Mezclando realidad y ficción, este bien podría ser (es) el dramático resumen de los últimos siete meses de la vida de un país muy tensionado por sus demandas sociales y aquejado por una pandemia inconmensurable. Una realidad demarcada a fuego entre dos fechas precisas: 18 de octubre de 2019 y 2 de marzo de 2020.

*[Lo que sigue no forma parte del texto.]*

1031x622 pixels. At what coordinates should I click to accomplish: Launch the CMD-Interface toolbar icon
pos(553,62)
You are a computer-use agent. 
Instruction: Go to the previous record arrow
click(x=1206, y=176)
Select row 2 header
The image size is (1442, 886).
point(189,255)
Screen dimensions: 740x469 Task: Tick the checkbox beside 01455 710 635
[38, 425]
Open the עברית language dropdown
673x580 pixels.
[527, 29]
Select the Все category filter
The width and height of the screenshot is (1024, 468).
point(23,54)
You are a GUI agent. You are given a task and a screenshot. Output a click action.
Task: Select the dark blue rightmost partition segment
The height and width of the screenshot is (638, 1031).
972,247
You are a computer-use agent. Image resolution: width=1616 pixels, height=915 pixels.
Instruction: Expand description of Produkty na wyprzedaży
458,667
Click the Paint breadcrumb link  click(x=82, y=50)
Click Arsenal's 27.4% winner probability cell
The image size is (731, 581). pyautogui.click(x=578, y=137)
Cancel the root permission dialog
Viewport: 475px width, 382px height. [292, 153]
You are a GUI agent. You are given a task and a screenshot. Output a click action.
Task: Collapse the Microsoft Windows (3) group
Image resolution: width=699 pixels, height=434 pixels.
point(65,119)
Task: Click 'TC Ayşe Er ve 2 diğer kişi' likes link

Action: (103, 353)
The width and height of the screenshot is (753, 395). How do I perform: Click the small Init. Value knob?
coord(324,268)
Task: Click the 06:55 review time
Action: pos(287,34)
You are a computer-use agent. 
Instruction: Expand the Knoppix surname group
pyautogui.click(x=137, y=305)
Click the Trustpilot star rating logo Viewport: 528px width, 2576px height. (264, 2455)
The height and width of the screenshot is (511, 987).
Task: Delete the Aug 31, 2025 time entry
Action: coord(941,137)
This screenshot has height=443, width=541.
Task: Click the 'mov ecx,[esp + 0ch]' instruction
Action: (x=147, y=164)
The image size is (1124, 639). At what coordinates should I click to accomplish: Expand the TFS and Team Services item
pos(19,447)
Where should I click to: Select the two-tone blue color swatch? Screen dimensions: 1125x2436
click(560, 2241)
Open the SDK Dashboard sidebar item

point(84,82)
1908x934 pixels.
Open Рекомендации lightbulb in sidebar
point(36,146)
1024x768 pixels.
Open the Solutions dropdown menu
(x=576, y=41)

Por ello, a partir de tan especial constatación, cabe preguntarse si Chile podría seguir siendo gobernado por un Presidente que entiende muy poco o nada de su realidad circundante, un no líder superado por alcaldes y opinólogos matinales, desmentido por sus propias cuñas. Una persona que no posee el liderazgo que se espera de un primer mandatario democrático, que solo puede exhibir su tono patronal e inquisidor que subestima a sus interlocutores; un sabelotodo despreciable que solo provoca rechazo e impotencia. Un ser poseedor de una aberrante incapacidad para delegar roles; sus ministros, subsecretarios, intendentes y gobernadores no tienen competencias resolutivas y acaban actuando como marionetas digitadas desde la capital, sin opinión ni proceder propios, figuras decorativas del teatro del absurdo. En suma, seguidores embobados de un autosuficiente terco, que no admite errores propios pero que fustiga a sus colaboradores; todo un circo pagado por el erario nacional.
Solo mandatarios de baja estatura intelectual, como Jair Bolsonaro, Nicolás Maduro o Donald Trump, podrían hacer lo mismo que Sebastián Piñera, con la sola excepción que sus connacionales, habituados a sus estilos díscolos y melodramáticos, se los bancan con paciencia y cierta devoción.
Por desgracia para el país y para sus fanáticos, en ninguna de sus dos residencias en La Moneda, Piñera respondió a sus pergaminos yanquis; ni en la Universidad Católica ni en Harvard le enseñaron a resolver crisis políticas y sanitarias entregando caridad al pueblo. Eso de la cajita feliz, más que un invento del marketing gringo, es una pésima forma de comprender las claves del desarrollo. Un país no avanza hacia su pleno desarrollo repartiendo limosna mientras solo unos pocos acceden a la riqueza, sino abriendo espacios de creación de empleo y crecimiento personal, de exploración y expansión del conocimiento, de respeto por la democracia representativa.
Tampoco avanza hacia ninguna parte con los recurrentes llamados a suscribir infinitos e inacabables acuerdos nacionales. Los chilenos ya están curtidos de las migajas de ese tipo de instancias, de esa cocina zaldivarista solo sale olor a comida y alcohol conocidos, que acaban siendo repartidos entre los mismos convocantes.
El último llamado a la unidad realizado por el Presidente Piñera –un grito desesperado desde la morgue– huele a una sospecha demasiado torpe: bajar el plebiscito constitucional. Lo más triste es que muchos se prestarán para ese infundio. En su defensa, los confabulados saldrán a aclarar en todos los medios y de todas las formas inimaginables que, apremiado por el tiempo perdido y la necesidad de reactivar la alicaída economía, el país no puede enfrascarse en una discusión ad eternum que podría comprometer la permanencia de un nuevo Gobierno.
Y blá, blá. Viva el statu quo. Adiós Presidente, que le vaya bien.